At this point I'm wondering if none of the 10 1/4 blades available are much good for precision ripping hardwood, because of the flex. Think I'm trying to create a silk purse from a sow's ear here on the cheap. Would like to hear from any folks that have done much ripping with their 10 1/4 saws, if they've noticed much vibration at all in deeper cuts, especially in hardwoods.
 
A portable board edger that uses 10 inch blades (Baker for example) the blade has 4 teeth around the perimeter and two teeth of sorts radially maybe a third of the way in and an inch long in the radius direction. I generally make 1 3/4" or 1 1/16" boards and edge with the dual battery Makita left hand imitation worm drive set up saw run down a straight edge when things are quite heavy. I don't know what a big foot saw is but have been on jobs where the monster Makita conventional set up circular saws were "killed".

Here is an image I found it is likely a 14" edger blade for a Cooks machine.
cooks edger blade.jpg
 
A portable board edger that uses 10 inch blades (Baker for example) the blade has 4 teeth around the perimeter and two teeth of sorts radially maybe a third of the way in and an inch long in the radius direction. I generally make 1 3/4" or 1 1/16" boards and edge with the dual battery Makita left hand imitation worm drive set up saw run down a straight edge when things are quite heavy. I don't know what a big foot saw is but have been on jobs where the monster Makita conventional set up circular saws were "killed".
Big Foot is just a brand of 10 1/4 circular saw - though they don't make the motor so it's or more precisely a conversion kit to put a Bosch/Skil wormdrive motor on a 10 1/4 saw. The other 10 1/4 brands are Skil Sawsquatch (also worm drive) and sidewinders Milwaukee and Makita. This is more of a woodworker's issue than a milling issue, so may not be the right place to ask it. If I just wanted to rip lumber I'd use a straight edge guide and my saws work good enough with that, not fussed about the vibration in that case. The saw doesn't bog just gets choppy and the cut face gets a little imperfect. I'm guessing they're just limited by being 15a 120v motors and are too weak for precision thick hardwood ripping.

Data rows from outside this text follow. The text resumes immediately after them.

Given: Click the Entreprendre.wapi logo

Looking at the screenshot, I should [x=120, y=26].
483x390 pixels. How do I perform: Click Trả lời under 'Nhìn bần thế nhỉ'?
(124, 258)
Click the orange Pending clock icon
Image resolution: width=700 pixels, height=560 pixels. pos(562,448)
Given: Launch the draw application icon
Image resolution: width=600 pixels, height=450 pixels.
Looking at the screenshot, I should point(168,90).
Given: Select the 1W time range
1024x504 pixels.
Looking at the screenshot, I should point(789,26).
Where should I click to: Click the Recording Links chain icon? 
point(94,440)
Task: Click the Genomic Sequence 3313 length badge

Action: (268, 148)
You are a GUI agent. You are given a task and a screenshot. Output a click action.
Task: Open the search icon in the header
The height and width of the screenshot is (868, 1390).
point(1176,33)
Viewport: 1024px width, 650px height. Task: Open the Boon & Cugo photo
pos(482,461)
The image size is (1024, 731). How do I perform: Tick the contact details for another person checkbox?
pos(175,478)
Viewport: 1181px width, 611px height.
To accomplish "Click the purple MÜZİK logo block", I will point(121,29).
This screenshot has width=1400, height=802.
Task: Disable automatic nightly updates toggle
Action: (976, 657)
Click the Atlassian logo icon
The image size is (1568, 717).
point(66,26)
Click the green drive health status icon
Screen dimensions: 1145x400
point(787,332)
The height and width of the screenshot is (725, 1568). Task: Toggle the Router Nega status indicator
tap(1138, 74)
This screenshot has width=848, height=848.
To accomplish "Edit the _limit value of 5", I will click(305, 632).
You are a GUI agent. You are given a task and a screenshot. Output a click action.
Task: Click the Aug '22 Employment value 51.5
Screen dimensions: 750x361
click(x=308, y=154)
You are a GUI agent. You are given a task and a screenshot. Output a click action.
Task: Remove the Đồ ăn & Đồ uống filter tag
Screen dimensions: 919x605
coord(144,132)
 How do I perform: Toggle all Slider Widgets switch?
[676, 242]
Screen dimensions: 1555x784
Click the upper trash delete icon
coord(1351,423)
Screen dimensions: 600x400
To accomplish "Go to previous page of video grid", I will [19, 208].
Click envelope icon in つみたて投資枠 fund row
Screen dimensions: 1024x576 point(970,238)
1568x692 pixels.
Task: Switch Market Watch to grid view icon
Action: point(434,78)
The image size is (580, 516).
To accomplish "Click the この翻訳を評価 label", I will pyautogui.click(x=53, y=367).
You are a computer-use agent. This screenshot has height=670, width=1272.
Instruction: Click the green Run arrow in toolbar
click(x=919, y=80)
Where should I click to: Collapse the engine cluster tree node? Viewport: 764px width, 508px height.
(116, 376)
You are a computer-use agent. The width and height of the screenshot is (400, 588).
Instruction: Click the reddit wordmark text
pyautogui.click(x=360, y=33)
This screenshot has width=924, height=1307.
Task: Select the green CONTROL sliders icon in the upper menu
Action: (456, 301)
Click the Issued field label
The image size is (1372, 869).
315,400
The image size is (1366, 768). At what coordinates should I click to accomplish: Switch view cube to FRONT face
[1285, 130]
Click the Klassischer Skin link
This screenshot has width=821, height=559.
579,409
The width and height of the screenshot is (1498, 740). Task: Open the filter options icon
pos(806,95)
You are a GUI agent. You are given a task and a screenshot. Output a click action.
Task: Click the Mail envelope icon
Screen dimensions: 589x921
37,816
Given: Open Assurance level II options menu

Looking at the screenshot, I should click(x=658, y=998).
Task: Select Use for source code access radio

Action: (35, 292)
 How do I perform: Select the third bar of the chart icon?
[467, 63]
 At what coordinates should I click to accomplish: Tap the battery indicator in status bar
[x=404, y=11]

I think I kind of know the answer to my question already, and it's just because I'm working with the hardest of US hardwoods - mesquite, pecan, white oak, rock elm, live oak, etc - and they need way more powerful tools than normal to cut them. A thin kerf blade that can cut okay will have too much vibration in a 10 1/4 circular saw and any thicker blade will bog down the saw to where it's unusable. The Makita 16 5/16 is grossly underpowered for that size blade and I imagine is easily killed on job sites. In a table saw, you'd want at least 5hp to run that blade. The Festool HK85 220V saw from Europe is likely the only portable handheld saw that would work well with my hardwoods for precision deep cuts.
 
5HP sounds right. I've ripped white ash with the blade buried on my 3HP Unisaw. It did it, but only for about 15 minutes at a time before tripping the overload.
I managed to put a 12" .125" thick Tenryu blade on my 1.75hp Dewalt 746 just to precision crosscut a couple of 45 degree waterfall joints in 1.5" white oak on a big sled - which was about 2 1/4" of blade buried and it just managed to do it. Tripped breaker at least once though. Then I tried ripping small blocks of 3.5" rock elm through it at 90 degrees and it was tripping the breaker after 30 seconds even when I lowered the cut to 2". Imagine even a 3hp saw wouldn't have been real happy doing a full buried 3.5"+ cut with that heavy fine tooth Tenryu 12" blade. Sooner or later I have to get serious and upgrade my equipment, been trying to do the most possible with the least possible for too long now. The wife of a relative of mine in Maine has an unused SawStop in storage in DC she offered me last year she got for her late husband right before he died some years back. Just have to make it out east this summer or early fall to collect it.
 
Big Foot is just a brand of 10 1/4 circular saw - though they don't make the motor so it's or more precisely a conversion kit to put a Bosch/Skil wormdrive motor on a 10 1/4 saw. The other 10 1/4 brands are Skil Sawsquatch (also worm drive) and sidewinders Milwaukee and Makita. This is more of a woodworker's issue than a milling issue, so may not be the right place to ask it. If I just wanted to rip lumber I'd use a straight edge guide and my saws work good enough with that, not fussed about the vibration in that case. The saw doesn't bog just gets choppy and the cut face gets a little imperfect. I'm guessing they're just limited by being 15a 120v motors and are too weak for precision thick hardwood ripping.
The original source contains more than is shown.